Thesis topic "Topic analysis for conferences"

(C) 2016, Software Languages Team, University of Koblenz, Ralf Lämmel

Objective

Given different conferences that overlap with some predefined area, we would like to comprehend the commonalities and differences for these conferences. To this end, titles (and possibly abstracts) for papers in the different conferences are to be processed by a text analysis, a tagcloud-based visualization is to be derived, and some method or IR/machine learning should be applied so that conferences can be quantitatively compared.

Deliverables

  • The actual software for highly automated computation of tagclouds for a given list of conferences.
  • The actual software for comparison, e.g., based on topic models.
  • A report that describes the approach and lists the results and discusses them.
  • The report also needs to discuss briefly some related work and underlying foundations.

Details

  • See the section "Software languages in academia" in the book chapter on software languages for a list of conferences concerned more or less with software languages.
  • For the actual analysis of topics, some sort of text analysis, IR method has to be picked. This will require some significant study of available methods. For instance, topic models may be used.
  • Some literature study seems to be needed to figure out whether there are existing papers or tools that do more or less what is wanted here.
  • DBLP can be accessed in different ways. There is presumably some XML or JSON dump and DBLP may be also accessible in different ways as a Linked Data resource. It needs to be decided what approach is suitable. The information must not be manually extracted.

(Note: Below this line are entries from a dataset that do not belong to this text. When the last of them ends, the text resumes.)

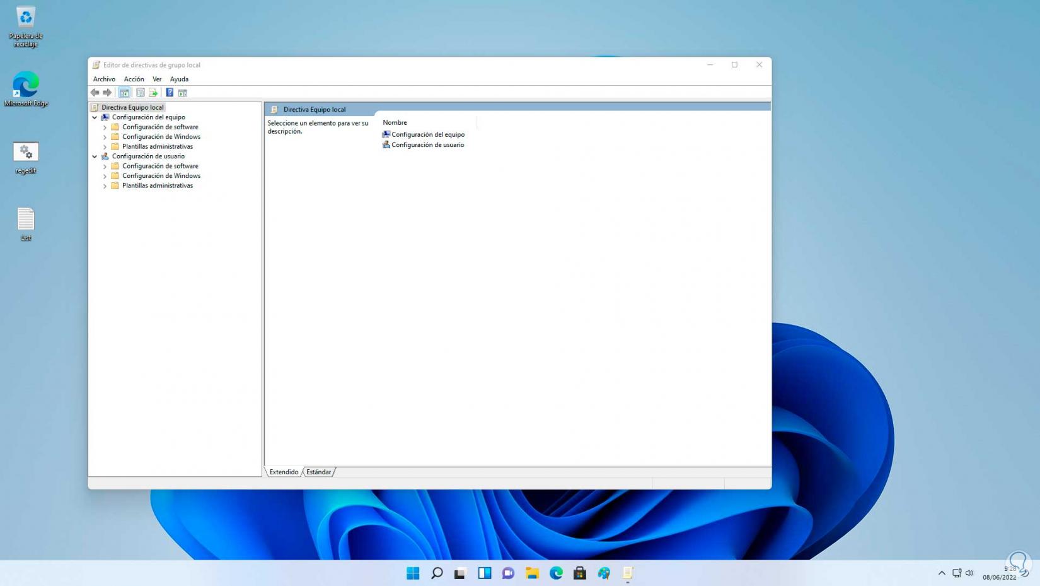Open regedit from the desktop shortcut

[26, 153]
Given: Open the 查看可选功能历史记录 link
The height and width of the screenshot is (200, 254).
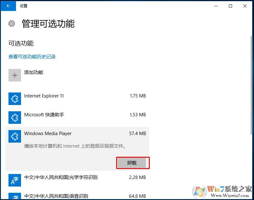Looking at the screenshot, I should tap(32, 57).
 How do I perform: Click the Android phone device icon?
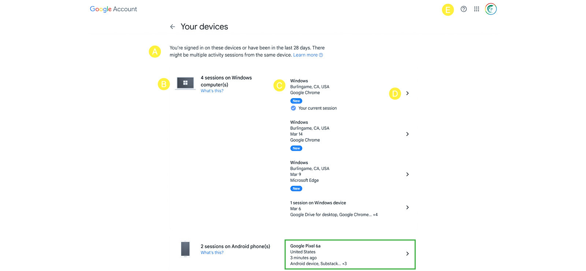coord(185,249)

The information should not be extracted from the actual web view.
  • As common in the case of any sort of text analysis, common English needs to be removed, stemming needs to be applied. NLTK and WordNet could be applied for this purpose.
  • There are many technologies out there to derive tagcloud visualizations from appropriate inputs; see, for example, the technologies used for the tagclouds of 101, i.e., 101worker modules with "tagcloud" in their name.